Figure 1. Multitissue RNA-seq Analysis Identifies Association between Gene Expression and Alternative Splicing.

A) RNA-seq samples from 10 tissues with the largest number of samples were analyzed. B) For each of 141,043 alternative splicing events with above-threshold variability in the ten tissues, total gene expression and percent-spliced in (ψ) were calculated and logistic regression was performed to test the association of gene expression and ψ. The cartoon at the top shows the regions of the introns surrounding the cassette exon that were investigated bioinformatically.

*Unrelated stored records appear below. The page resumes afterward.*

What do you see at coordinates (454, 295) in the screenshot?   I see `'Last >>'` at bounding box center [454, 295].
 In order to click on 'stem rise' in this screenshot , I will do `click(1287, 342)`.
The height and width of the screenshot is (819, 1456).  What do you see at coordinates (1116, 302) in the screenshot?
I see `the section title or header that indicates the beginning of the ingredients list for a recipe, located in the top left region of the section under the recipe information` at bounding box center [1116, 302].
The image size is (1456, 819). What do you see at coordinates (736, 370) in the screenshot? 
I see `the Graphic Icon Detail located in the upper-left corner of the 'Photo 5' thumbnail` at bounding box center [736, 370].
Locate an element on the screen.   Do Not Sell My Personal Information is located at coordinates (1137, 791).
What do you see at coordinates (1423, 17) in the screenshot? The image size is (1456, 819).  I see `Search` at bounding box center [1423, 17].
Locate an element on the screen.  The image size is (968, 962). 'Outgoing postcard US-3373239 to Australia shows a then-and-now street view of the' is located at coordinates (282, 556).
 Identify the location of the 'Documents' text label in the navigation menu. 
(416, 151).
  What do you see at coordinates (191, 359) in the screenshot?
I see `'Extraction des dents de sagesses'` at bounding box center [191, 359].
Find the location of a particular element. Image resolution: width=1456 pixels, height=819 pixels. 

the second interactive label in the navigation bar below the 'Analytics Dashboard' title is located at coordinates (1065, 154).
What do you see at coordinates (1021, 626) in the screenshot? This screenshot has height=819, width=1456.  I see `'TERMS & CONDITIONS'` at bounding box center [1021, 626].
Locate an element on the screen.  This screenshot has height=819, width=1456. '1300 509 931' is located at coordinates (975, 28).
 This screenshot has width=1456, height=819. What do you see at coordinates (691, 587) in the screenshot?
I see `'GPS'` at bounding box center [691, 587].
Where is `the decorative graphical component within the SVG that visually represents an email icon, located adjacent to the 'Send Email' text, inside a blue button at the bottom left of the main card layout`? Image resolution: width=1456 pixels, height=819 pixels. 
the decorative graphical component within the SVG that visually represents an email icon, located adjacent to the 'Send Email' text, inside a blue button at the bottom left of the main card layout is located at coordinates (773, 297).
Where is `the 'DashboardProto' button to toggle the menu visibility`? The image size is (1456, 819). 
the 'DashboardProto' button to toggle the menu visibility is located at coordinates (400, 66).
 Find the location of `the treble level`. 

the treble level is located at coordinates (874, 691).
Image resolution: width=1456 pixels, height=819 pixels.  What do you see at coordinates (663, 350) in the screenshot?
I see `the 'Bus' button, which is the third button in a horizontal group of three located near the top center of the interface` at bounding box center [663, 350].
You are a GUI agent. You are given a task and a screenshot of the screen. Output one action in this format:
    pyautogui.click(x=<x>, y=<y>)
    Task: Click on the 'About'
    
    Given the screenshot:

C) 3,667 UHP (for “upregulated-high ψ”) exons with a statistically significant positive association were identified (ψ increases as total gene expression increases). One example is shown, exon 2 of ABI2. D) 3,207 DHP (for “downregulated-high ψ”) exons with a statistically significant negative association were identified (ψ decreases as total gene expression increases). In the example, exon 4 of ABLIM2 is shown. E) We hypothesized that our observations are related to mechanisms including coupling of RNAP2 extension speed with splicing decisions. In this example, a relatively fast RNAP2 elongation rate exposes a regulatory element (red box) at the 3’ end of intron B, which promotes skipping of exon B (left); in contract, slower RNAP2 elongation fails to expose this element for a period of time sufficient for the splicing machinery to include exon B. This is one of many mechanisms that link transcription and alternative splicing.